En definitiva, la llamada al sacerdocio requiere ser consagrados “en la verdad”. Jesús mismo formula esta exigencia respecto a los discípulos: “Santifícalos en la verdad. Tu Palabra es verdad. Como tú me enviaste al mundo, así los envío yo también al mundo” (Jn 17,17-18). Los discípulos son en cierto sentido “sumergidos en lo íntimo de Dios mediante su inmersión en la Palabra de Dios. La Palabra de Dios es, por decirlo así, el baño que los purifica, el poder creador que los transforma, en el ser de Dios” (Homilía en misa Crismal - 9 de abril de 2009. 355).
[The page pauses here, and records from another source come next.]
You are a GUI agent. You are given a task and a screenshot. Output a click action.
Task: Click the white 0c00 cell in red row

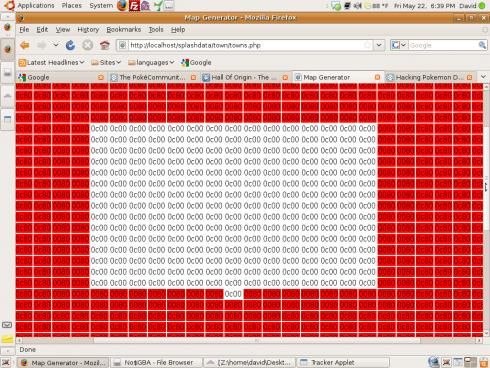pyautogui.click(x=233, y=294)
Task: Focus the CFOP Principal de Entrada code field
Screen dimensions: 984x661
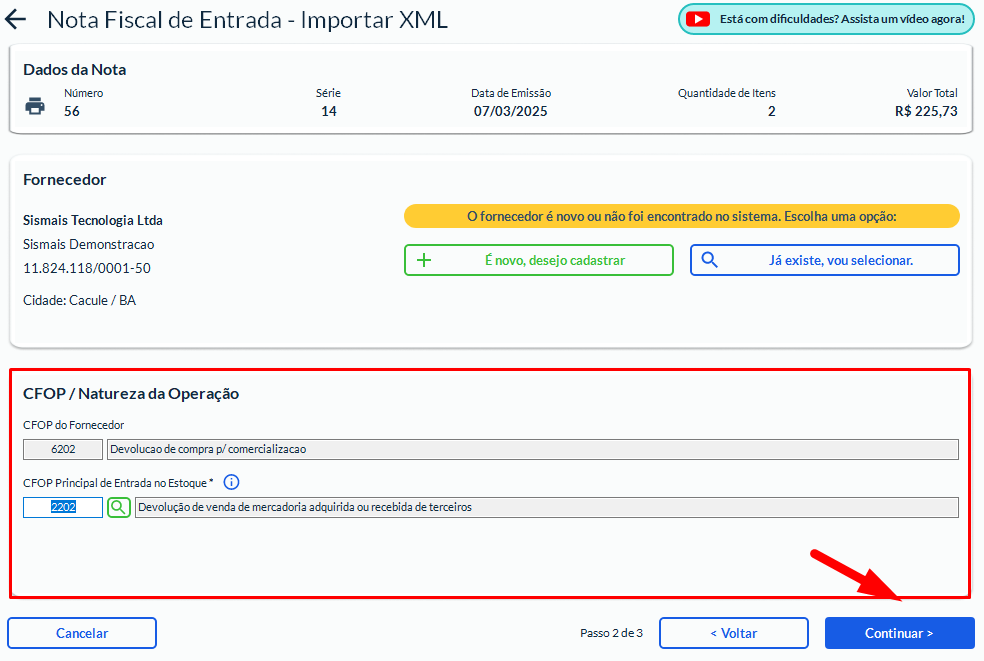Action: coord(63,507)
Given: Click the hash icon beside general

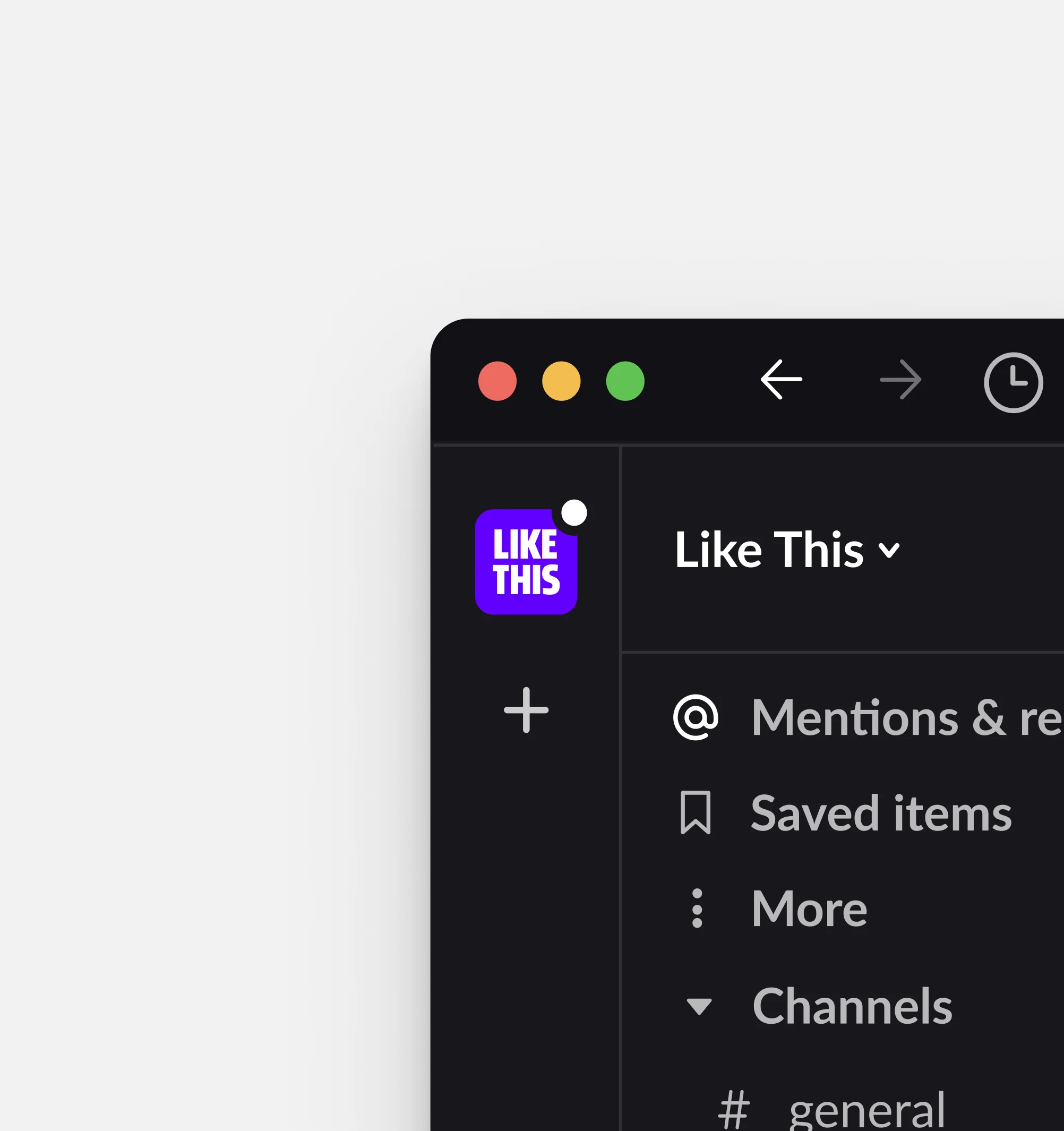Looking at the screenshot, I should [x=734, y=1109].
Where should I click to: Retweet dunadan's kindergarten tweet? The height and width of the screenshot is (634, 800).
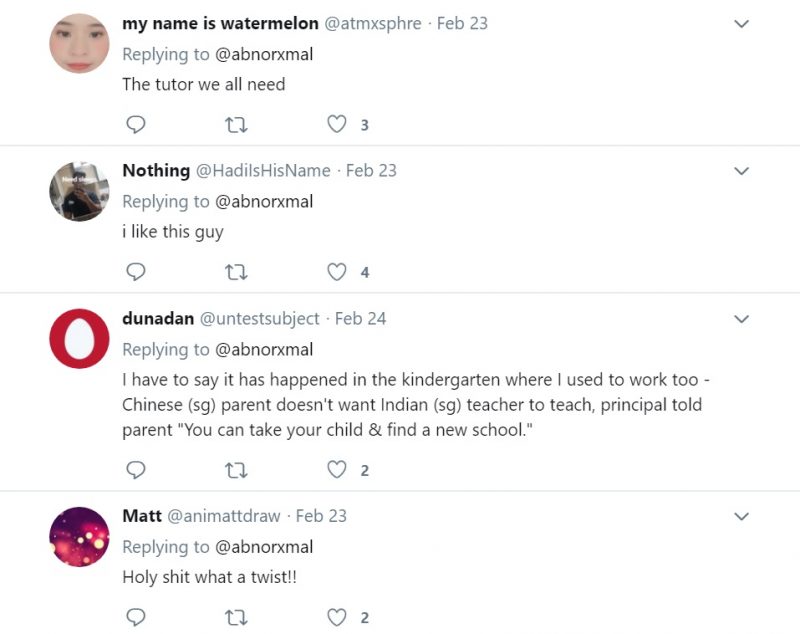coord(236,470)
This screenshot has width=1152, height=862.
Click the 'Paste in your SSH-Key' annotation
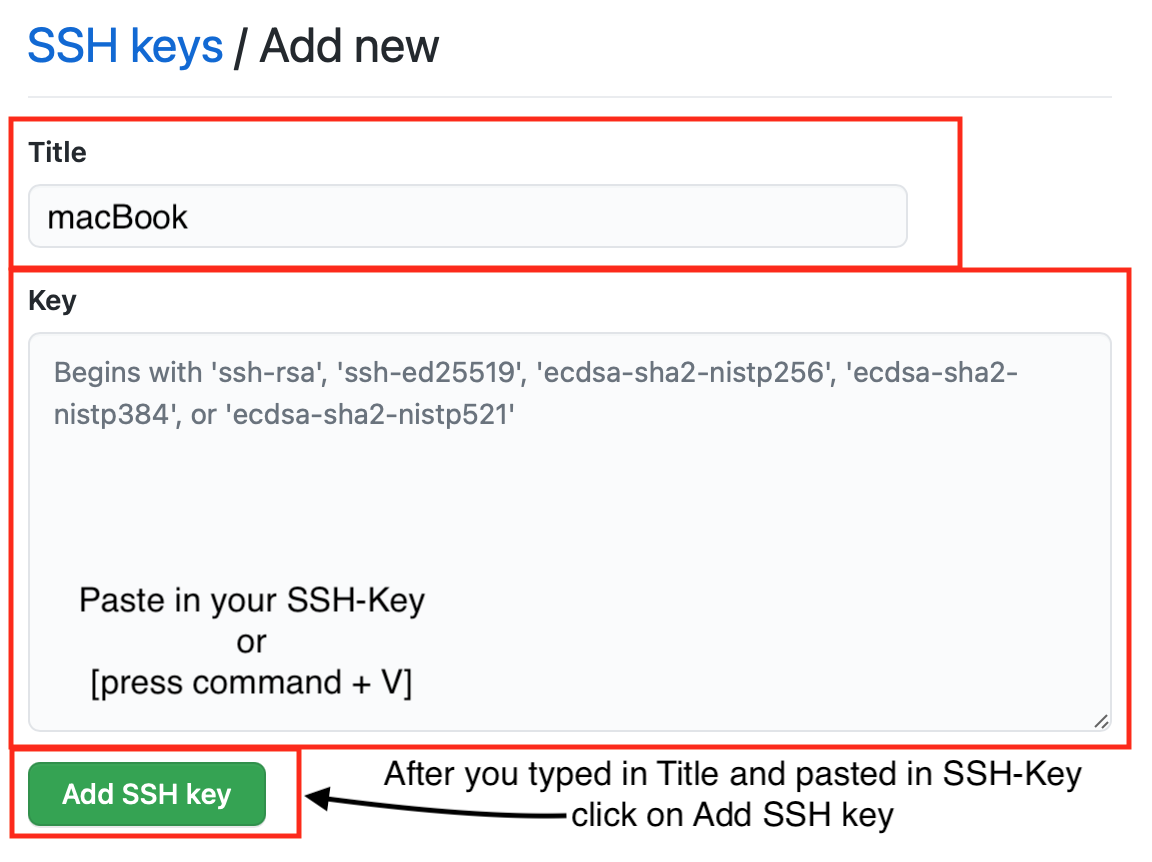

Y puesto que Cristo mismo es la Palabra de Dios hecha carne (Jn1,14), es “la verdad (Jn 14,16), la plegaria de Jesús al Padre, “santifícalos en la verdad”, quiere decir en el sentido más profundo: “Hazlos una sola cosa conmigo, Cristo. Sujétalos a mí. Ponlos dentro de mí. Y en efecto, en ultimo término hay un único sacerdote de la Nueva Alianza, Jesucristo mismo” (ibíd. 356). Es necesario, por tanto, que los sacerdotes renueven cada vez más profundamente la conciencia de esta realidad”.